:: What needs to be done ::
Return every line from the listing below that contains the string "should". Matching is case-sensitive.

Rows of pointing data
============================================================

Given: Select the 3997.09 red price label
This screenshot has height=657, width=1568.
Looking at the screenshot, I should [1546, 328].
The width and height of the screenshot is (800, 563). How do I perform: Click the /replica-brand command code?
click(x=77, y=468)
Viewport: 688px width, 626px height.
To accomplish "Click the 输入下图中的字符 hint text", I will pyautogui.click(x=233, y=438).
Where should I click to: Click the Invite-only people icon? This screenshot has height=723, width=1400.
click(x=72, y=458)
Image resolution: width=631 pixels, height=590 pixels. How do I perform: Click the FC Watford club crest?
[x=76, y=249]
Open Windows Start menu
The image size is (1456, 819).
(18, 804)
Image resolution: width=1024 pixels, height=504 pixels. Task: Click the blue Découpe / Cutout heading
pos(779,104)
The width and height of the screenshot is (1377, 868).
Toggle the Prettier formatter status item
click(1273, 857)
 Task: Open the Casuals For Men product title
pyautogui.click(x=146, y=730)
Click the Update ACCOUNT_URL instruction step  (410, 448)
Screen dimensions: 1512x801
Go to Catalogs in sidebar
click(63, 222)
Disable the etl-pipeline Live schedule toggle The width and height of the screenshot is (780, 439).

============================================================

:: Finished answer ::
Looking at the screenshot, I should [1546, 328].
Where should I click to: Click the Invite-only people icon? This screenshot has height=723, width=1400.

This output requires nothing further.